#### [Task objective]
Locate the string "agent" in the records below. Copy every line where it occurs.

#### [Dataset]
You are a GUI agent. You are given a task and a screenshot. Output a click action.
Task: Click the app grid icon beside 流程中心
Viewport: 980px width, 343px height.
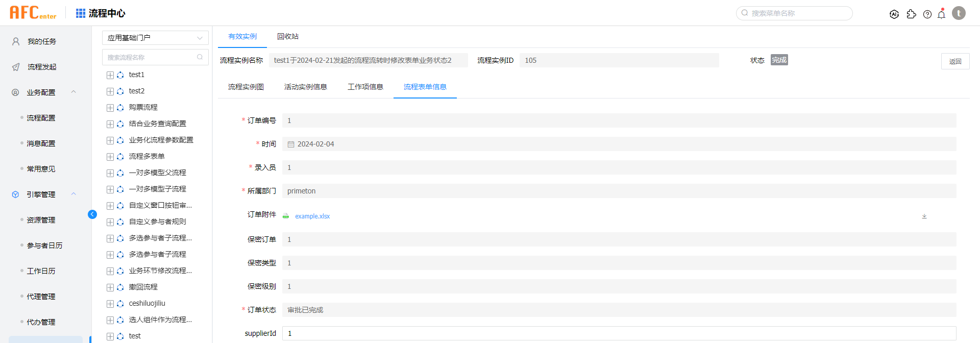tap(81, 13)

==

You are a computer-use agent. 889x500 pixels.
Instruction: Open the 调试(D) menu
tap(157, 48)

#### [Response to the exercise]
You are a GUI agent. You are given a task and a screenshot. Output a click action.
You are a computer-use agent. 889x500 pixels.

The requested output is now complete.